The firm shall not be liable for other losses incurred by the purchaser/tenant’
- If this limitation on the basic warranty did not appear, then the architect would be liable to the purchaser/tenant for the damages for breach of contract assessed in accordance with the normal rules.
- According to the BPF, for clients who wish to extend the consultant’s responsibility to cover economic and consequential loss and can persuade the consultants to provide adequate insurance cover should delete the last sentence and replace it with: ‘The firm shall in addition be liable for other losses incurred by the purchaser/tenant provided that such additional liability to the firm shall not exceed £x in respect of each breach of the firm’s warranty’
- To ensure that if there is a latent defect in the building and the purchaser/tenant wants to sue, his recovery against the architect is assessed on the assumption that the architect is only liable for his ‘share’ or the contribution to the loss.
- Even if the purchaser/tenant is unable to recover from the contractor who may have also contributed to the loss either because the contractor has not given a collateral warranty or because the contractor is insolvent.
- To ensure that if, for example, the consultancy agreement contains a limitation on the architect’s liability for negligence, that limitation is also imported into the collateral warranty.
Clause 1(d): ‘Independent Enquiry’
- To prevent a contribution claim by the architect arising from the involvement of an independent surveyor to carry out any independent enquiry by the purchaser/tenant in the development
- Obliges the architect to give the purchaser/tenant a wide-ranging licence to copy and use the documents for any purpose related to the premises.

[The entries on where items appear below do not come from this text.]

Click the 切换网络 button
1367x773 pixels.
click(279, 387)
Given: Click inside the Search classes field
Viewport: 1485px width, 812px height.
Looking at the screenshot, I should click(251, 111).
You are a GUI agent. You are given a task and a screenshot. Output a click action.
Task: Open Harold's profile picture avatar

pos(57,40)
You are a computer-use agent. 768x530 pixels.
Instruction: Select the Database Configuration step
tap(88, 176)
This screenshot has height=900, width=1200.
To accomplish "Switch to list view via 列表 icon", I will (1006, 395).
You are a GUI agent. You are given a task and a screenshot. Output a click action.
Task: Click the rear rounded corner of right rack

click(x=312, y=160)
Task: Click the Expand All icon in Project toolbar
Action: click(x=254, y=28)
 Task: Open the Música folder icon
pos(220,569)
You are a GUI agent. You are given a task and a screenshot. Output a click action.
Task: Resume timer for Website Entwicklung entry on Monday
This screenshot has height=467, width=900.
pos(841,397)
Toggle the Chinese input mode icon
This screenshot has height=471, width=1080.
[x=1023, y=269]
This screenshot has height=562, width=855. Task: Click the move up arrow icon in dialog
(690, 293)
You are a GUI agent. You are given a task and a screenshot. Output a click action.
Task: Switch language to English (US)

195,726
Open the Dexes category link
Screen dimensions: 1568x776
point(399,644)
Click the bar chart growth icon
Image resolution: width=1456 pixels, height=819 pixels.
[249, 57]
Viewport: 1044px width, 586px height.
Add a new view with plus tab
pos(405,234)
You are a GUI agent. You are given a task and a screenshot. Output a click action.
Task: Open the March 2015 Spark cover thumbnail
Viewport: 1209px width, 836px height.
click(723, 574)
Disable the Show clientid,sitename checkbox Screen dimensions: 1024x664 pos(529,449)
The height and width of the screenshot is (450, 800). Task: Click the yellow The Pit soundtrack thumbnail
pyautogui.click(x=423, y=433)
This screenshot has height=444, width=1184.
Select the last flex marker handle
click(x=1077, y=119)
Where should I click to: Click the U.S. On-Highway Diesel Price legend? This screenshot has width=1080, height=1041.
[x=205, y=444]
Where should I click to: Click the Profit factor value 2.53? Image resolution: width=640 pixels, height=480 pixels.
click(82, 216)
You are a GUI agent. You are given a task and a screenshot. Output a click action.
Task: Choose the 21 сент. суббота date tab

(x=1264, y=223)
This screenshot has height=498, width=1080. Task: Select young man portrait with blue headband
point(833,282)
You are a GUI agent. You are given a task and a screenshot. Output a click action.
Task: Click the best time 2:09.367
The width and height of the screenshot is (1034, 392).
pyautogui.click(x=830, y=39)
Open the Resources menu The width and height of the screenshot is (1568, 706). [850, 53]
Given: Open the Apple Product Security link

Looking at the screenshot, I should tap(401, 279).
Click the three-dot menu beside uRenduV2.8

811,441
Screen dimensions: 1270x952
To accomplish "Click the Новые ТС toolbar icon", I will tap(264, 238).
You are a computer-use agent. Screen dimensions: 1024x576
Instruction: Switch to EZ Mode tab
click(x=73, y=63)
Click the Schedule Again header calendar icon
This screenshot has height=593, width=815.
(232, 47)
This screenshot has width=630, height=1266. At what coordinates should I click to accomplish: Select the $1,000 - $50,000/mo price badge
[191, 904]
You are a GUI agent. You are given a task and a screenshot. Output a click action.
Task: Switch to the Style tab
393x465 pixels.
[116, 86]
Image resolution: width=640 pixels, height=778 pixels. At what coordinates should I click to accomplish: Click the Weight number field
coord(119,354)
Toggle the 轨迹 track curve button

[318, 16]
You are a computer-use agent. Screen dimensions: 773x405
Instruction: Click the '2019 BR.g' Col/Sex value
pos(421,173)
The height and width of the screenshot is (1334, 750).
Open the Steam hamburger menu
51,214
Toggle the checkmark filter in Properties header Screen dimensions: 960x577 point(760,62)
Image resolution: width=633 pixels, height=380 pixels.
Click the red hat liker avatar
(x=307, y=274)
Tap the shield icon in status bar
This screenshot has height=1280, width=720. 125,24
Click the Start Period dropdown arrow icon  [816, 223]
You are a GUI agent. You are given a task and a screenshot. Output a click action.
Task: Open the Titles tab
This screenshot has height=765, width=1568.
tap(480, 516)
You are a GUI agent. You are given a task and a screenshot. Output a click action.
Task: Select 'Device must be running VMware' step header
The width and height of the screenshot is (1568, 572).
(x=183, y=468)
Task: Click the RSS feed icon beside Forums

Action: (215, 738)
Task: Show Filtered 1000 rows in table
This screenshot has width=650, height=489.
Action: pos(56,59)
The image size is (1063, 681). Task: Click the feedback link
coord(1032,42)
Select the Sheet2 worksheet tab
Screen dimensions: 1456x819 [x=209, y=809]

- The licence extends to the copying and use of documents for an extension, but not a right to reproduce the design for an extension.
- The architect should check that their PII corresponds to the obligation in the collateral warranty, but the obligation is largely academic because:
- The obligation is too uncertain to be enforceable since it is qualified with the proviso: ‘provided always that such insurance is available at commercially reasonable rates’, and
- There is no effective sanction for a breach by the architect of their obligation to maintain PII
- Most PII policies contain a specific endorsement about collateral warranties stipulating the number which may be given and the terms which are insured.
- Blanks are included so that the agreement can prohibit assignment altogether or the number of assignments can be restricted.
- Two or three assignments are usually permitted.
- An assignment does not create new rights.
- It extinguishes the assignor’s rights and, from the date of assignment and gives the assignee the rights which the assignor would otherwise have had.
- It does not mean that the limitation period starts again.
Clause 9: ‘Limitation’
- ‘No action or proceedings for any breach of this agreement shall be commenced against the firm after the expiry of x years from the date of practical completion’
- Usually six years for agreements under hand and twelve years if executed as a deed (under seal)
- Confers on the funders ‘step-in’ rights entitling the funder to ‘take over’ the appointment and to receive prior notice of termination of the appointment.
- Clause 5 entitles the funder to serve notice on the architect upon termination of the finance agreement.
- Clause 6 requires the architect to give notice to the funder before terminating the appointment for breach by the developer.
- Clause 7 requires the funder to accept liability for fees payable to the architect.